TOKYO (AP): Global shares retreated Friday, tracking losses on Wall Street after Federal Reserve Chair Jerome Powell indicated increases in interest rates must be faster to fight inflation.

Most major indexes declined, though Shanghai edged higher after authorities there promised to ease anti-virus controls on truck drivers that are hampering food supplies and trade. Oil prices fell more than $2 a barrel.

Investors are watching for developments in Ukraine and a presidential runoff election in France this weekend.

France’s CAC 40 slipped 1.2% in early trading to 6,632.23, while Germany’s DAX fell 1.2% to 14,334.63. Britain’s FTSE 100 shed 0.5% to 7,590.47. The futures for the Dow industrials and S&P 500 slipped 0.2%.

In Asian trading, Japan’s benchmark Nikkei 225 dipped 1.6% to finish at 27,105.26. Australia’s S&P/ASX 200 dropped 1.6% to 7,473.30. South Korea’s Kospi shed 0.9% to 2,704.71. Hong Kong’s Hang Seng slipped 0.2% to 20,638.52, while the Shanghai Composite recouped earlier losses to edge up 0.2% to 3,086.92.

Japanese Finance Minister Shunichi Suzuki made comments seen as a slightly more forceful pushback against “sudden movements” in exchange rates after meeting with Treasury Secretary Janet Yellen on the sidelines of G-20 finance ministers’ meetings.

The U.S. dollar rose to 128.45 Japanese yen from 128.36 yen. The euro cost $1.0801, inching down from $1.0840.

An intervention, particularly from the U.S., may be coming, said Stephen Innes at SPI Asset Management.
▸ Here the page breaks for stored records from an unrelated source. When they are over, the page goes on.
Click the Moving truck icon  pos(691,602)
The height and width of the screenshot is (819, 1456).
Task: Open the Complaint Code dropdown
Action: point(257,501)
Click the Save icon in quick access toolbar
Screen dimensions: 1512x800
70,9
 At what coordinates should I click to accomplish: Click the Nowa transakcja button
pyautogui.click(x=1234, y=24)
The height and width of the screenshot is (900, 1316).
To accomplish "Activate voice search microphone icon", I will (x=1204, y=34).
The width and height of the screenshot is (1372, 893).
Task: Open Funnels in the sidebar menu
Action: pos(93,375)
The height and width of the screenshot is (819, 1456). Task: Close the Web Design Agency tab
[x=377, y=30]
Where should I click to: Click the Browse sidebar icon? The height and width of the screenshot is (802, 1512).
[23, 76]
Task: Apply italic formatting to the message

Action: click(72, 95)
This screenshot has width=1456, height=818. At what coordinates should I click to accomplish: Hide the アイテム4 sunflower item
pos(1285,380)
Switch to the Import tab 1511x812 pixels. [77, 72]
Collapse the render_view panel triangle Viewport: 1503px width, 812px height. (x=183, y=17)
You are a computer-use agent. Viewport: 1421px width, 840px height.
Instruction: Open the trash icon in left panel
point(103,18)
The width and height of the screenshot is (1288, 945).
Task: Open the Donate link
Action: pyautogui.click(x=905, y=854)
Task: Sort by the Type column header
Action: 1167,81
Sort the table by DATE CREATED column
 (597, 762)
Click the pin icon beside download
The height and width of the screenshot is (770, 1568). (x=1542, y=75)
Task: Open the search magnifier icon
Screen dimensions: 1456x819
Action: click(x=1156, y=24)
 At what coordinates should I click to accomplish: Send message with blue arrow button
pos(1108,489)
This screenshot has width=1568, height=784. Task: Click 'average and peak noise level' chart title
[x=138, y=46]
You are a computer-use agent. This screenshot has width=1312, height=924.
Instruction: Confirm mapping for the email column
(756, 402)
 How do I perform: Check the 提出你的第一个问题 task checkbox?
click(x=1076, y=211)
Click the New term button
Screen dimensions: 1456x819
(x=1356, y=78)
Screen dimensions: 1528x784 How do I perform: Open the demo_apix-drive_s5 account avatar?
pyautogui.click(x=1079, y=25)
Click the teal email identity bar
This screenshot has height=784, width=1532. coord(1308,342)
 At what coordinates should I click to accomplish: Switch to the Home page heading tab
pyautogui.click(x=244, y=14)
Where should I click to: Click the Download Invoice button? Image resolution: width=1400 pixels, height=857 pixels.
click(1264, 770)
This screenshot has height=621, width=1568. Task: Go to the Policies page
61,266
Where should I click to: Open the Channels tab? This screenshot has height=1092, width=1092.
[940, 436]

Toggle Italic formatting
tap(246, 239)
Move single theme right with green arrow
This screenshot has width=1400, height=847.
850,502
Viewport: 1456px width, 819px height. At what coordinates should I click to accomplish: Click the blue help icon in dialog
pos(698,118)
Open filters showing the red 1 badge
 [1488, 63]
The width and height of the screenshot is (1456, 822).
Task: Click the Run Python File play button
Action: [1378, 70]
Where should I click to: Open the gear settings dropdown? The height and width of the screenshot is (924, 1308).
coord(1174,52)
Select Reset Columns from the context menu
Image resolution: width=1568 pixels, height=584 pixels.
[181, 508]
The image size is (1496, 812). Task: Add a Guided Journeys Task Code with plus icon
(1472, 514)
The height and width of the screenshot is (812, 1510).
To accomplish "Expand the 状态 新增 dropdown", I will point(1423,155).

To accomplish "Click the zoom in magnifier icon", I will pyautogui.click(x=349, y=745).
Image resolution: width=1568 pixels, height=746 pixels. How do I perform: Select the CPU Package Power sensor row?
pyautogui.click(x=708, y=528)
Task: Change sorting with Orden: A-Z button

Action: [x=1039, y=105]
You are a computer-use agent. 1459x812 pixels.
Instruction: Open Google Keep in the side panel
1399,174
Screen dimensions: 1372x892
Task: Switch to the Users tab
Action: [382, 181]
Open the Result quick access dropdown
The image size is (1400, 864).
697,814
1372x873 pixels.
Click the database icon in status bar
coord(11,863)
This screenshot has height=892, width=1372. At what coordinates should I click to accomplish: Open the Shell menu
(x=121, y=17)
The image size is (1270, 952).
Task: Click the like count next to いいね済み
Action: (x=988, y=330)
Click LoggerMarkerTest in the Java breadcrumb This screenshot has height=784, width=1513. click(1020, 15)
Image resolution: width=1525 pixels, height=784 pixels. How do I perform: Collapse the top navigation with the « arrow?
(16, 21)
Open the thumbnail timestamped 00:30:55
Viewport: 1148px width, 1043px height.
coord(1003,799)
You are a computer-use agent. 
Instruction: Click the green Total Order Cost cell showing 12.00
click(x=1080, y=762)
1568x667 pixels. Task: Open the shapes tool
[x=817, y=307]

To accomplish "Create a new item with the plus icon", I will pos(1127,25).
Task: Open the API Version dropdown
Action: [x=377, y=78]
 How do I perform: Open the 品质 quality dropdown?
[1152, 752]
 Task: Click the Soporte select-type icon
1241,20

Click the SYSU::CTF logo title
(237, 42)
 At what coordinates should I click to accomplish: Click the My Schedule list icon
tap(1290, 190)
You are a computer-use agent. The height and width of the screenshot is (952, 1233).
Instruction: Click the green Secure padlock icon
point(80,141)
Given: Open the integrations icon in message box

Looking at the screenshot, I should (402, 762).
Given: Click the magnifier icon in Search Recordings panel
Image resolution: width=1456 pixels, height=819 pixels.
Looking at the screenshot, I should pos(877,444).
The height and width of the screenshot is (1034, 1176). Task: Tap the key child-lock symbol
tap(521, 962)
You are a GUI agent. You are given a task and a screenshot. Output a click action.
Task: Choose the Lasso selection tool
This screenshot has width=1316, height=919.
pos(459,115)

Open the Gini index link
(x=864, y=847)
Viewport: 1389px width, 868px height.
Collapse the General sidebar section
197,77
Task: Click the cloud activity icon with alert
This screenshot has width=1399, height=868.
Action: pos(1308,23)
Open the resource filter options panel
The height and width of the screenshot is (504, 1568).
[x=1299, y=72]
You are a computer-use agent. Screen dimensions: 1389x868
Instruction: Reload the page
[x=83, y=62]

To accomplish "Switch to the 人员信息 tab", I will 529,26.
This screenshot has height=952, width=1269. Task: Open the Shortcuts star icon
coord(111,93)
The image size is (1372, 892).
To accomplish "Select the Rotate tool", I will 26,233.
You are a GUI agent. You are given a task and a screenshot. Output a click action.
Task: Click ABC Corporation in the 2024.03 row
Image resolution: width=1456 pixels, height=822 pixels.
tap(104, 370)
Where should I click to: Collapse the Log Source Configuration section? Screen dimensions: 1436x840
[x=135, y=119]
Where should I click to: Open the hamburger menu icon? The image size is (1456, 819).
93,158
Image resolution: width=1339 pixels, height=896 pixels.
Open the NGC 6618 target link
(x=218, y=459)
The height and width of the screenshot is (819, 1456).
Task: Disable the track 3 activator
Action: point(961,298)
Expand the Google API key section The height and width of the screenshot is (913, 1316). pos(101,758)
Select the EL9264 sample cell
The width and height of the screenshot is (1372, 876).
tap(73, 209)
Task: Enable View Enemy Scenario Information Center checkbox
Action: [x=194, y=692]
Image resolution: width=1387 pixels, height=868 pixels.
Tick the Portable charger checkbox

But the main cause of the dollar’s surge against the yen and other currencies — a growing gap between interest rates in Japan and some other Asian countries and rising U.S. interest rates — is unlikely to abate.

“The BOJ is likely to remain steadfast in its approach to ultra-dovish monetary policy relative to its peers that implicitly welcomes yen depreciation,” he said, referring to Japan’s central bank.

In a panel discussion held by the International Monetary Fund, Fed Chair Jerome Powell said the Fed must move faster than it has previously to tackle high inflation, which suggests sharp interest rate increases are likely in coming months.

The S&P 500 reversed direction after that, losing 1.5%, while the Dow Jones Industrial Average fell 1% and the Nasdaq slid 2.1%. The Russell 2000 small caps index gave up 2.3%.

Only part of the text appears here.